### WORK ITEM
Among the records, which lines include "below"? List them.
——————
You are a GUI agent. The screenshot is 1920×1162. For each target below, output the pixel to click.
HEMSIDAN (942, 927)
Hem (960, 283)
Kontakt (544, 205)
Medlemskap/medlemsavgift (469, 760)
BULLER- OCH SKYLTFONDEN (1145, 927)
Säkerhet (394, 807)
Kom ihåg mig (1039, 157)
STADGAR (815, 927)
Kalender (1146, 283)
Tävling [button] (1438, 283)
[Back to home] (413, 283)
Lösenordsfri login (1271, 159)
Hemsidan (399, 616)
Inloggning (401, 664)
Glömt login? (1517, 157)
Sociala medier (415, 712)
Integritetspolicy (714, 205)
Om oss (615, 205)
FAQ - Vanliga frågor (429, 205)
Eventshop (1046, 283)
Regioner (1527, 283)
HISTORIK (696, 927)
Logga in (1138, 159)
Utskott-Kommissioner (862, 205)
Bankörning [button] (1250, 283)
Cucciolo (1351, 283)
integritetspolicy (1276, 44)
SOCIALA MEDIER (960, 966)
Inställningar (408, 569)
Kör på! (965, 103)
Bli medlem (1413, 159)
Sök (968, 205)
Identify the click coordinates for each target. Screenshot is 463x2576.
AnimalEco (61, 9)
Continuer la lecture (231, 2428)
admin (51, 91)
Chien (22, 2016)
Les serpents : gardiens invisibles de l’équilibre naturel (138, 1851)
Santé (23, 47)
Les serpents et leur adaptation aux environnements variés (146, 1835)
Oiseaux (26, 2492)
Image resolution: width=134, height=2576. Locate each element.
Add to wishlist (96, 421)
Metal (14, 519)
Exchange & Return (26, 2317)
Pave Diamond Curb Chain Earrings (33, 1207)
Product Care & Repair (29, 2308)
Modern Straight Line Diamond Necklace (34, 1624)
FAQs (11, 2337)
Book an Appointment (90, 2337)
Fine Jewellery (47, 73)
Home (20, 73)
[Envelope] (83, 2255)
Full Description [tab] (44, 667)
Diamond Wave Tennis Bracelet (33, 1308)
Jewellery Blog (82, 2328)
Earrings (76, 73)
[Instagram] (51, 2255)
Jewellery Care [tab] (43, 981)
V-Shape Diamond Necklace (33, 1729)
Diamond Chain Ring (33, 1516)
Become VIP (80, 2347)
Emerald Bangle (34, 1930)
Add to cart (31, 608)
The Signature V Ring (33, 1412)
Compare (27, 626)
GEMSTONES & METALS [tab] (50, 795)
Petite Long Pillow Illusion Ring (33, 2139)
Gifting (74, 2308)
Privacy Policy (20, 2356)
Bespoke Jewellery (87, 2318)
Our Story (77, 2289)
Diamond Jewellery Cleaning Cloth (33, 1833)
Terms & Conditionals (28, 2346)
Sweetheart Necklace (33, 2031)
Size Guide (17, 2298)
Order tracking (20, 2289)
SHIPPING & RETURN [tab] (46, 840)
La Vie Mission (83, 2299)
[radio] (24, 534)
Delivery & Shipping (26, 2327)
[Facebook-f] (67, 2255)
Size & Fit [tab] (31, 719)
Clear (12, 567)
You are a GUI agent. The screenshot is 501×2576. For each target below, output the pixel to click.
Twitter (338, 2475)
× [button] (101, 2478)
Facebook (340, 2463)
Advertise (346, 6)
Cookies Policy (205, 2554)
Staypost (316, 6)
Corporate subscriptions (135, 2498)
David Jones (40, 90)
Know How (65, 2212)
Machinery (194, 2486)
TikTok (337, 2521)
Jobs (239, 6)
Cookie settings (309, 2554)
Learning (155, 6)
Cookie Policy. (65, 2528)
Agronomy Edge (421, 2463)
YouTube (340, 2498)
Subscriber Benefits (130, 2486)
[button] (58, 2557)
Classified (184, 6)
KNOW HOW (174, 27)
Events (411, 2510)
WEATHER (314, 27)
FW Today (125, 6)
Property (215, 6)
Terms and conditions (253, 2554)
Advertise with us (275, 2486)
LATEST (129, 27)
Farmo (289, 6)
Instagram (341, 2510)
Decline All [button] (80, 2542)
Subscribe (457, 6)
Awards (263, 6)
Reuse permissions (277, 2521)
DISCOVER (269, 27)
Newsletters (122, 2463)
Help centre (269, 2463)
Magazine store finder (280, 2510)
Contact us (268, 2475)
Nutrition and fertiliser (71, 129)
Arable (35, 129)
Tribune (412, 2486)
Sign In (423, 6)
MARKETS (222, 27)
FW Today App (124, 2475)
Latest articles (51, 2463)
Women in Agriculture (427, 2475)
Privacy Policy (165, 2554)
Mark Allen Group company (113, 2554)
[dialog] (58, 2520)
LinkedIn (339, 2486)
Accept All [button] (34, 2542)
——————
### ANSWER TO THE PROBLEM
You are a GUI agent. The screenshot is 1920×1162. For each target below, output the pixel to click.
You are a GUI agent. The screenshot is 501×2576. For each target below, output the pixel to click.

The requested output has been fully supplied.